Jakie mamy wrażenia po przeczytaniu tej publikacji? Bardzo pozytywne. O tym, czym jest szczęście można długo rozmawiać. Przypuszczam, że każdemu z nas coś innego przyjdzie do głowy. Autorzy sprytnie dopasowali definicję szczęścia do poszczególnych postaci np. róża mówi o wodzie, ptak o lataniu, lisek o ciepłej norce itp. Moja córka szybko załapał, o co chodzi i zaczęła zastanawiać się, jak odpowiedziałaby na pytania głównego bohatera.
„Wkrętośrubek...” jest u nas hitem, jeżeli chodzi o czytanie do snu. Jest to książka przesycona dobrem i spokojem. Treść, tempo, klimat publikacji – to wszystko sprzyja wyciszeniu, pomaga się zrelaksować i mam nadzieję, że zapewnia „słodkie sny”.

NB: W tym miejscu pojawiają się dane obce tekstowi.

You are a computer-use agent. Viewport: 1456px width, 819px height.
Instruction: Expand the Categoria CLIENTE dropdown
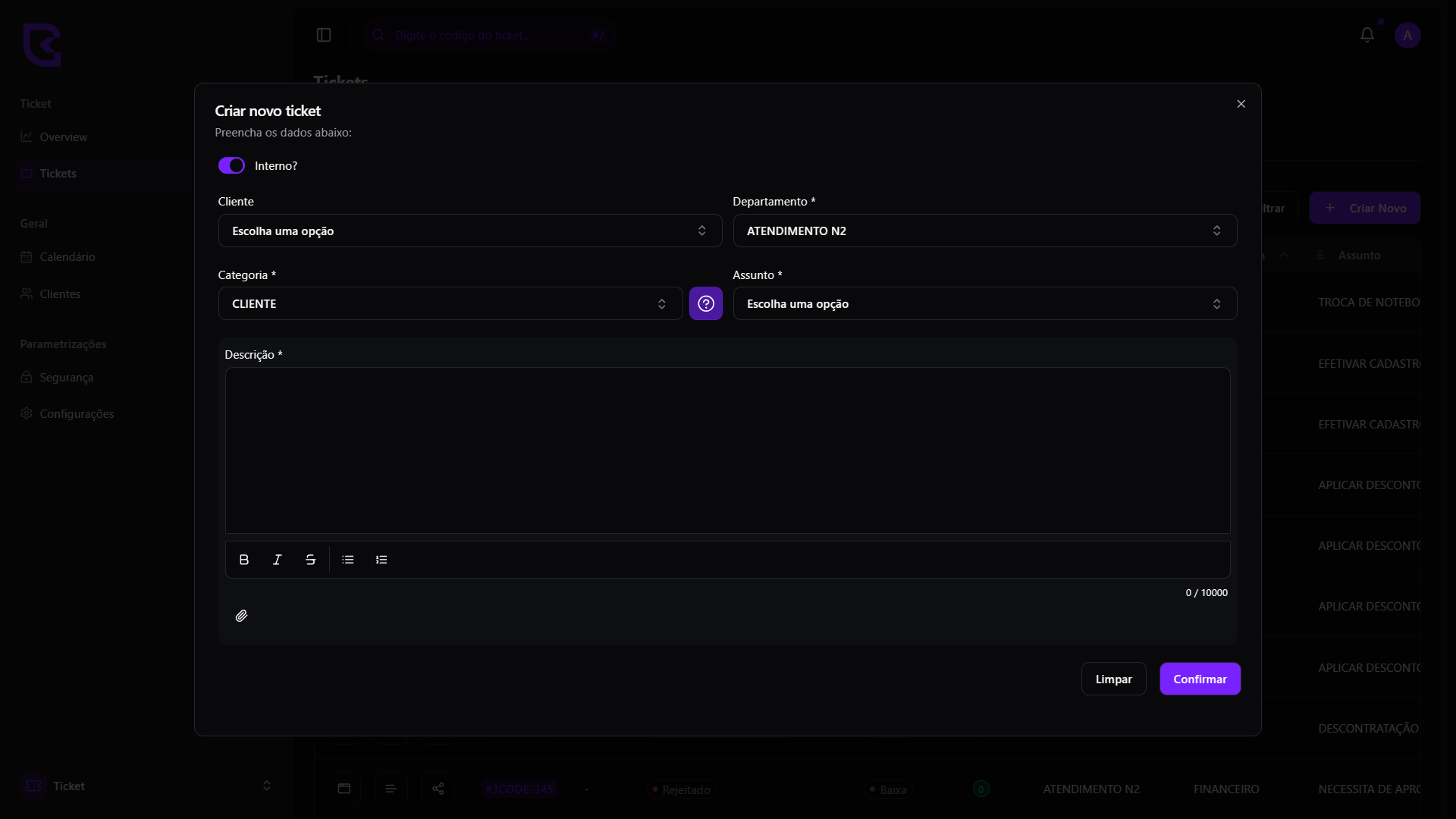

Czytając „Wkrętośrubka...” nie mogłam odpędzić skojarzeń z „Małym księciem”. Trochę zdezorientowany, ale ciekawy świata robot wędruje od miejsca do miejsca i rozmawia z kolejnymi istotami. Nie sprawdzałam aktualnej listy lektur, ale z tego co pamiętam „Mały książę” zaplanowany jest na ostatnie klasy podstawówki. „Wkrętośrubek...” kierowany jest do zdecydowanie młodszych dzieci. Treść jest dużo prostsza, przesłanie bezpośrednie, dzięki czemu książka jest łatwiejsza w odbiorze. Jeżeli ktoś regularnie zagląda do moich opinii wie, że mam czteroletnią córkę, jednak nie oznacza to, że wspomniana publikacja jest wyłącznie dla przedszkolaków. Biorąc pod uwagę długość i „trudność” tekstu oraz to jak została wydana (czcionka, ilość ilustracji itp.) myślę, że nawet dzieci w wieku wczesnoszkolnym mogą po nią sięgnąć i nie będą się nudzić.
Co ja będę się długo rozwodzić. Do naszej biblioteczki dołączyła świetna książka. Okazała się idealna do czytania do snu, ale też stała się pretekstem do ciekawej dyskusji . Autorzy udowodnili również, że roboty nie są tylko dla chłopaków. Ja mam w domu dziewczynę, zakochaną w Wkrętośrubku.